# Tasks for this exercise
• a. List every phono preamp that the phono preamp review gives a price for, along with its price.
• b. According to the phono preamp review, how did the writer get the reference phono preamp?
• c. Carry on the phono preamp review, starting right after its last sentence.
-------- Document segment
I played some Satchmo, because Satchmo, and “Saint James’ Infirmary” came through with a merry evil dread to it. I think part of why I love this LP has to do with the bass harmonics, which are just to die for (ahem). But it’s the big, brassy horn up front and center that sounds wet and sharp, offset with Armstrong’s classic throaty growl of a voice that sets this one-off on its own high shelf. I felt the spit-valve empty on my shoe. It was awesome. And gross. And awesome.

For fun — and because the Doctor told me I must — I pulled out Tron and queued up “Derezzed”.

This track the Good Doctor likens to a medieval torture chamber, full of terrible secrets lying in store for the unwary [audiophile]. Okay, he never said that, and it’s more than a little overwrought, but the idea is there.

Quite a lot happens down in the nether regions of the audio spectrum on this track — sound that is quite literally lost when the speakers are anything but full-range, and when they are, any amp that cannot keep up comes up looking a little thin, foolish, and flabbergasted. Anyway, the point — tubes tend to have trouble keeping up here, and the only other phono preamp I’ve seen completely unfazed by “Derezzed” was another solid-state design. Score two for the Jens.



My reference phono pre came along with my turntable: a Thöress-made TW-Acustic-branded tubed unit, which retailed for $9,500 when new.

That phono is amazing. But … it’s not necessarily the best phono I’ve heard. I love it, don’t get me wrong. I’m also not getting rid of it, so bugger off. But I’ve recently spent time with both the Arion phono ($6,395) from Luminous Audio as well as the PH150 ($7,900) from ModWright.
----------------
-------- Dataset records
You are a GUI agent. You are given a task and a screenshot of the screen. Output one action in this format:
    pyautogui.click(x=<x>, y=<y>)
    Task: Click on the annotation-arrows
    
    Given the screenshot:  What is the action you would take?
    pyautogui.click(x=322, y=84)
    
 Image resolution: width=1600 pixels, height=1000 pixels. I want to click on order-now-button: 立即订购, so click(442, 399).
----------------
# Responses by item number
• a.
- The Thöress-made, TW-Acustic-branded tubed unit: $9,500 when new
- The Arion from Luminous Audio: $6,395
- The PH150 from ModWright: $7,900

• b. It came with the writer's turntable.

• c.
If you’ll recall, the Arion is a solid-state design and showed off reference-setting bass response. The PH150 showed a cross-band linearity that rivaled any solid-state contender, but then added heaping doses of liquid tone on top. In the end, it was difficult to choose between them — albeit for fundamentally different reasons — so both now sit on my Editor’s Choice list.

These two phonos crossed paths with the Jens, which was a bit lucky on my part, so let’s dice that onion now.

First off — the Jens is more than twice the price of the Arion, but is closer to it in sound. The Jens sounds like it has a bit more bite to it — by which I mean that transient textures have more definition to them. Additionally, the Jens does not appear to have a limit to its top-end — it just goes and goes and goes. That “air” is exceptional for a unit that has the low-end presence that this phono stage seems to have. While the Jens probably matches the Arion for bass reach, it’s not pronounced in any way. The presentation is seamless, top to bottom.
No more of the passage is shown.